A doença pode atingir filhotes com poucas semanas de vida até cães idosos, sendo estes últimos mais vulneráveis devido à maior fragilidade do sistema respiratório.

Principais sintomas da gripe canina

O sinal mais característico da tosse dos canis é, como o próprio nome sugere, uma tosse persistente, que costuma se intensificar durante a noite. Em muitos casos, o episódio de tosse é seguido pela expulsão de uma secreção esbranquiçada, semelhante a uma espuma, o que pode ser confundido com vômito pelos tutores.

A infecção também pode afetar a faringe e as vias nasais, causando rinite e faringite, com secreções que variam de aspecto seroso a purulento. Em quadros mais avançados, é possível observar irritação ocular com presença de secreção característica. Quando há complicações, como infecções secundárias, o risco de evolução para pneumonia aumenta significativamente, tornando o quadro mais grave e, em casos extremos, com risco à vida do animal.

Diagnóstico e quando buscar ajuda veterinária

Segundo o Dr. Daniel Pinho, o diagnóstico da tosse dos canis costuma ser realizado de forma clínica, por meio da avaliação dos sintomas relatados pelo tutor e de um exame físico detalhado. Um procedimento comum durante a consulta é o teste de manipulação da traqueia: ao pressionar levemente essa região, cães com a doença tendem a apresentar o reflexo de tosse imediatamente.

A auscultação da traqueia e dos pulmões também é essencial para identificar ruídos anormais que possam indicar complicações respiratórias. Em determinados casos, exames complementares — como radiografias do tórax, lavados traqueobronquiais e culturas com antibiograma — podem ser solicitados para confirmar o diagnóstico ou investigar infecções secundárias.

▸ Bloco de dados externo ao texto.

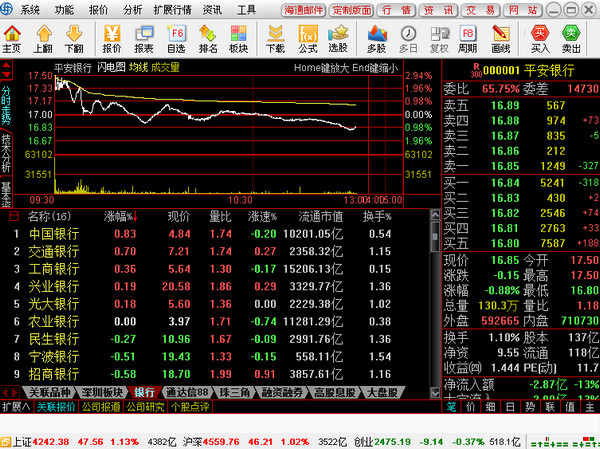Click the 卖出 sell icon
This screenshot has width=600, height=449.
pyautogui.click(x=572, y=40)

Embora a tosse dos canis seja considerada uma doença autolimitante em animais saudáveis, com resolução espontânea entre 7 e 14 dias, isso não significa que o atendimento veterinário deva ser dispensado. A avaliação profissional é importante tanto para descartar complicações mais graves quanto para garantir maior conforto ao animal durante o período da doença.

Tratamento indicado

O tratamento da tosse dos canis é essencialmente sintomático. Antibióticos podem ser prescritos apenas quando há confirmação de infecção bacteriana, já que o uso indiscriminado desses medicamentos favorece a resistência bacteriana — um problema que, inclusive, representa risco à saúde pública.

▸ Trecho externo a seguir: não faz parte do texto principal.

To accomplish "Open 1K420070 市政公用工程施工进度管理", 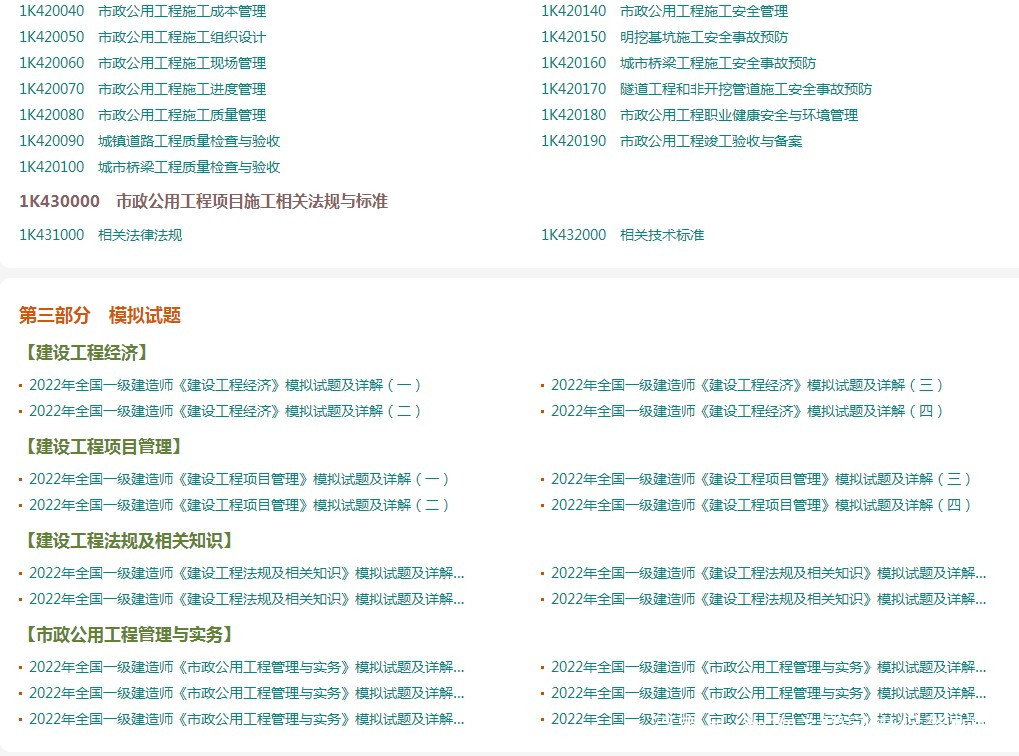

Anti-inflamatórios esteroidais costumam ser utilizados para reduzir a inflamação das vias aéreas, enquanto antitussígenos ajudam a controlar episódios intensos de tosse, proporcionando mais conforto ao paciente. Em casos com produção excessiva de secreção, xaropes expectorantes auxiliam na eliminação do muco. A nebulização também pode ser indicada em determinados casos, permitindo que o animal inale princípios ativos que beneficiam o trato respiratório.

Prevenção: cuidados e vacinação

A prevenção da tosse dos canis passa, em primeiro lugar, pela escolha de ambientes confiáveis para deixar o animal, como pet shops e hotéis que sigam boas práticas de higiene e controle sanitário.

Existem ainda vacinas específicas contra a doença, disponíveis nas versões injetável e nasal. A vacina injetável não impede totalmente a infecção, mas reduz significativamente a intensidade dos sinais clínicos. Já a vacina nasal estimula a produção local de anticorpos, agindo diretamente no ponto de entrada do agente infeccioso — o trato respiratório.

A tosse dos canis é uma condição comum, especialmente em períodos de clima frio e seco, mas que pode ser evitada e tratada com os cuidados adequados. Manter a vacinação em dia, evitar ambientes de risco e procurar atendimento veterinário diante dos primeiros sinais são medidas essenciais para garantir a saúde respiratória e o bem-estar do cão.